Lovecraft is an acquired taste, I think. Nowadays, Horror is more about well-known facets of our world peeling their masks back to reveal something wretched underneath; an action that either warrants sympathy or revulsion. It's gone to the point where the horrific and the commonplace are merging, and you end up with stuff that's not that far from Wondrous Realism.
Read stuff by Gabriel Garcia Marquez, as an example, and you'll see characters react to angels falling out of the sky and into chicken coops with an utter lack of surprise. We're pretty much smack-dab in this particular phase, where everything is so known and has been revisited so many times we're down to having vampire coworkers during night shifts who barely even have to hide.
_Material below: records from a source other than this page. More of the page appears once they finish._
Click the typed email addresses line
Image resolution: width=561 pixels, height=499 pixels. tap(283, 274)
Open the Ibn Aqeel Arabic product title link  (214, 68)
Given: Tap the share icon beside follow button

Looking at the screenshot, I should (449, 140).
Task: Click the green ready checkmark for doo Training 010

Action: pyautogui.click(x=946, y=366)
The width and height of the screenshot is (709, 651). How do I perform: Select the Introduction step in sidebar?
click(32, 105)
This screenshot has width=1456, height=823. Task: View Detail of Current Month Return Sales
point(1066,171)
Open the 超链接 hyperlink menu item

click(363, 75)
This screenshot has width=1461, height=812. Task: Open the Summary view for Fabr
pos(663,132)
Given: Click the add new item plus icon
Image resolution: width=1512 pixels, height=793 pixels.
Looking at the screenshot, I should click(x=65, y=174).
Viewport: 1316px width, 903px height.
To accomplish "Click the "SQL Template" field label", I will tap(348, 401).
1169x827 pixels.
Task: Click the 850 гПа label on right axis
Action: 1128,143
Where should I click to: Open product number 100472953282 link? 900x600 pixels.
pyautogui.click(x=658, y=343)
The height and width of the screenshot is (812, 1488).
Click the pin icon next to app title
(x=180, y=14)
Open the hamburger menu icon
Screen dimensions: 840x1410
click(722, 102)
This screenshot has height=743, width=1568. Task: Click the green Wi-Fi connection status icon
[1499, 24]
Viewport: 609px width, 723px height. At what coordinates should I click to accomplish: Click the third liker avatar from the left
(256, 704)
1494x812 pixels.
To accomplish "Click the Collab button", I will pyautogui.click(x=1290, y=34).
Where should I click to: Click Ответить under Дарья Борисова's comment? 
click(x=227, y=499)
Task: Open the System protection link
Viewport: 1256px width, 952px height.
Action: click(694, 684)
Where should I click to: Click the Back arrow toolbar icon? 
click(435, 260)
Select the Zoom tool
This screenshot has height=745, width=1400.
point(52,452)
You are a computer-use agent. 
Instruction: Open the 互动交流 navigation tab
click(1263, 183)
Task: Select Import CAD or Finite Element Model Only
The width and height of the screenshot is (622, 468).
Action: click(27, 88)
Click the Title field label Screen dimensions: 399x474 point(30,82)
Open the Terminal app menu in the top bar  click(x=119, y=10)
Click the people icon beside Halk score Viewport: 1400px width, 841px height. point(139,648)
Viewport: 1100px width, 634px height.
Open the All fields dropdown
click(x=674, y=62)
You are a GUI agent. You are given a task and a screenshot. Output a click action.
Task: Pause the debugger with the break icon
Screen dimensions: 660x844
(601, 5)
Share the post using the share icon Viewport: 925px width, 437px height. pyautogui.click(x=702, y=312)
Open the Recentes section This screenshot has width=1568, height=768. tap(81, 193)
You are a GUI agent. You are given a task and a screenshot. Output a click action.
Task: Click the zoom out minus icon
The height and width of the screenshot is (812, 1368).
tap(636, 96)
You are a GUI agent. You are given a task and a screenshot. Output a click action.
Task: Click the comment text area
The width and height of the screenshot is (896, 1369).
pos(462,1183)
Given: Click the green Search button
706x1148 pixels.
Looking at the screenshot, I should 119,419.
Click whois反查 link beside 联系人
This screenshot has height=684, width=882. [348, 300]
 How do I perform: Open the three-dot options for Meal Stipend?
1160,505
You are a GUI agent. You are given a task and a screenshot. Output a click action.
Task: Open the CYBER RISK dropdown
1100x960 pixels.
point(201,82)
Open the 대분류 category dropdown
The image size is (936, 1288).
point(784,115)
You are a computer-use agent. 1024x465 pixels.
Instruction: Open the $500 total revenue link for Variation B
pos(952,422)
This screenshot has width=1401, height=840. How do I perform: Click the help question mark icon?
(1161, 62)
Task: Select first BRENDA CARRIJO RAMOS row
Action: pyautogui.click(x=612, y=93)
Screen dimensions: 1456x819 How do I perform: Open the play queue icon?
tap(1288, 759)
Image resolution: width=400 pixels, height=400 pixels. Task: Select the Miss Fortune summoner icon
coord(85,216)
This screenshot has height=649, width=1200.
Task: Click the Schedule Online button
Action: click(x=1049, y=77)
Or, you know, stuff like the Southern Vampire Mysteries. Blech.
Lovecraft really speaks to how things were before. Lovecraft was really active between the years 1910 and 1930 or thereabouts, and he's got old aristocratic roots. Considering this, there's still a very English bend to what he does, a bit of a Colonialist spirit; just twisted and turned really fucking negative. Between reading him and reading Poe, there's not really a whole lot of differences. The scope is simply bigger, more or less swapping traditional Gothic Horror for Pulp Horror, which means that the notion of travel, or of something coming from a far-off exotic place comes into play often enough.
To appreciate Lovecraft and the Mythos in general, you need to remember that a lot of things we take for granted in today's science were just on the cusp of being tested or discovered, in his time. Remember how the Large Hadron Collider made people freak out before it was turned on? If Lovecraft were alive today, he'd have written something about the LHC tearing the fabric of reality apart and letting unspeakable horrors in, much to everyone's doom and assured eternal suffering.
That's Lovecraft's deal, essentially. Whatever's left that qualifies as an Unknown, no matter if you're talking about a geographic location, a scientific principle or, well, whatever lies outside of the human eye's ability to perceive the color spectrum. What really drives this point home is how bigoted, conservative and in general just plain fucking racist he was. Not because he's an asshole on paper, far from it - but because these were the societal norms, back in his day.
In a sense, and I'm really simplifying things here, Lovecraft can and will appeal to you if you can imagine that a black pharaoh (not "African" black or "African-American" black; really "pitch-black" black) ruled over Egypt at some point in time and actually was the human guise worn by one of the Great Old Ones. You have to accept the idea that there's things Man Was Not Meant to Know - and you need to have some level of tolerance for plot devices which are pretty commonplace, today. "The Whisperer in Darkness" loses a lot of its impact if you just stick to the fact that it's another rendition of "OMG, THIS WAS SOME MONSTER WEARING MY FRIEND'S SKIN THE ENTIRE TIME!!"
The short and sweet of it is Lovecraft can't just be gobbled up wholesale like Stephen King. Not in 2012, at least. If you're into moldy aristocracy and forgotten civilizations, though, this just might fit the bill, along with anything by H. Rider Haggard, Arthur Machen, Robert Bloch, Lord Dunsany; so on and so forth.